I don't have a problem with the idea of mechanising jobs. The more drudgery can be carried out by machines, the better, I'd have thought - all other things being equal. We live in a callous world in which people lose their jobs due to mechanisation, and increased efficiency leads to the wealthy getting wealthier, but that's a bit of a separate issue, imo.


----------



## Puddy_Tat (Feb 7, 2012)

Since we're already way off topic...

A pedantic point or two -

in railway language, a "guard" is a person who travels on a train, usually towards the rear, and is responsible for the safe starting of trains from stations - they may also be responsible for opening and closing doors.  They also have safety responsibilities for protecting the rear of the train from collisions and "de-training" passengers in emergencies. 

The Underground has not had guards on any line since (from memory) the mid 90s - the conversion to driver-only operation took place from the mid 80s.  Some bits of the Overground and some 'national rail' lines are also driver only.  Some train companies now call their guards 'conductors' to reflect that they also have ticket checking / selling responsibilities.  Some call them 'train managers' which sounds more exciting than it probably is.

[Not to be confused with buses and trams, which - when they had such things - traditionally had "conductors" in the UK, although the term "guard" tended to be used in north west England for reasons unknown]

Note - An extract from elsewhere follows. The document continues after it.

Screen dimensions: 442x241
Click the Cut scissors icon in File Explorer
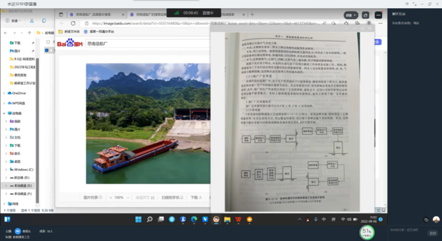[x=31, y=21]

Station staff are station staff, and are different.  "station assistant" or "customer services assistant" is generally the term these days.  "railman/woman", "station-man/woman" and "porter" are pretty much obsolete terms.

As far as "bellowing" station staff is concerned, if the travelling public weren't so bloody stupid, and realised that it's not the last bloody lifeboat off the titanic, it's a tube train to high bloody barnet, and if they get out of the way of the bloody doors as they close then there's another train practically up its tail lights, then maybe they wouldn't be needed so much...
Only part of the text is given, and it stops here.